WikiQA Dataset
		
		
		
		
		
		Jump to navigation
		Jump to search
		
		
	
A WikiQA Dataset is a QA dataset that is a set of question-answer pairs, collected and annotated for research on open-domain question answering benchmark.
- AKA: WikiQA Corpus, Microsoft Research WikiQA Corpus.
- Context:
- It contains included 3,047 questions and 29,258 sentences.
- Online repository and datasets available at: https://www.microsoft.com/en-us/download/details.aspx?id=52419
- Benchmark Tasks: Open-Domain Question Answering (QA) Benchmark.
 
- Example(s):
- Counter-Example(s):
- a CoQA Dataset,
- a HotpotQA Dataset,
- a MS COCO Dataset,
- a NarrativeQA Dataset,
- a Natural Questions Dataset,
- a NewsQA Dataset,
- a QuAC Dataset,
- a RACE Dataset,
- a SearchQA Dataset,
- a SQuAD Dataset,
- a TriviaQA Dataset.
 
- See: Question-Answering System, Natural Language Processing Task, Natural Language Understanding Task, Natural Language Generation Task.
References
2021
- (MS, 2021) ⇒ https://www.microsoft.com/en-us/download/details.aspx?id=52419 Retrieved:2021-01-03.
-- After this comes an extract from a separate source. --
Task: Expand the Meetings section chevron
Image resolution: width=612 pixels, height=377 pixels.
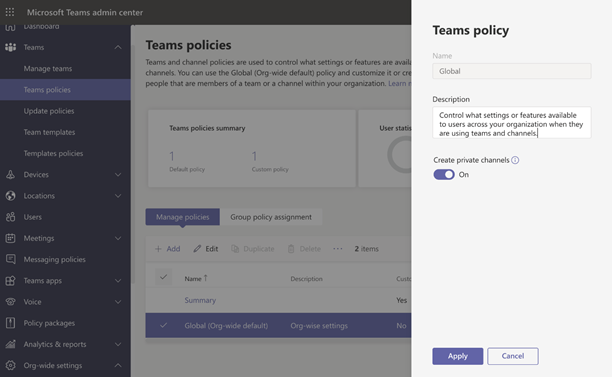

- QUOTE: The WikiQA corpus is a new publicly available set of question and sentence pairs, collected and annotated for research on open-domain question answering. In order to reflect the true information need of general users, we used Bing query logs as the question source. Each question is linked to a Wikipedia page that potentially has the answer. Because the summary section of a Wikipedia page provides the basic and usually most important information about the topic, we used sentences in this section as the candidate answers. With the help of crowdsourcing, we included 3,047 questions and 29,258 sentences in the dataset, where 1,473 sentences were labeled as answer sentences to their corresponding questions. More detail of this corpus can be found in our EMNLP-2015 paper, "WikiQA: A Challenge Dataset for Open-Domain Question Answering " Yang et al. 2015. In addition, this download also includes the experimental results in the paper, an evaluation script for judging the "answer triggering" task, as well as the answer phrases labeled by the authors of the paper.
 
2015
- (Yang et al., 2015) ⇒ Yi Yang, Wen-tau Yih, and Christopher Meek. (2015). “WikiQA: A Challenge Dataset for Open-Domain Question Answering.” In: Proceedings of the 2015 Conference on Empirical Methods in Natural Language Processing (EMNLP 2015).
- QUOTE: We describe the WikiQA dataset, a new publicly available set of question and sentence pairs, collected and annotated for research on open-domain question answering. Most previous work on answer sentence selection focuses on a dataset created using the TREC-QA data, which includes editor-generated questions and candidate answer sentences selected by matching content words in the question. WikiQA is constructed using a more natural process and is more than an order of magnitude larger than the previous dataset. In addition, the WikiQA dataset also includes questions for which there are no correct sentences, enabling researchers to work on answer triggering, a critical component in any QA system.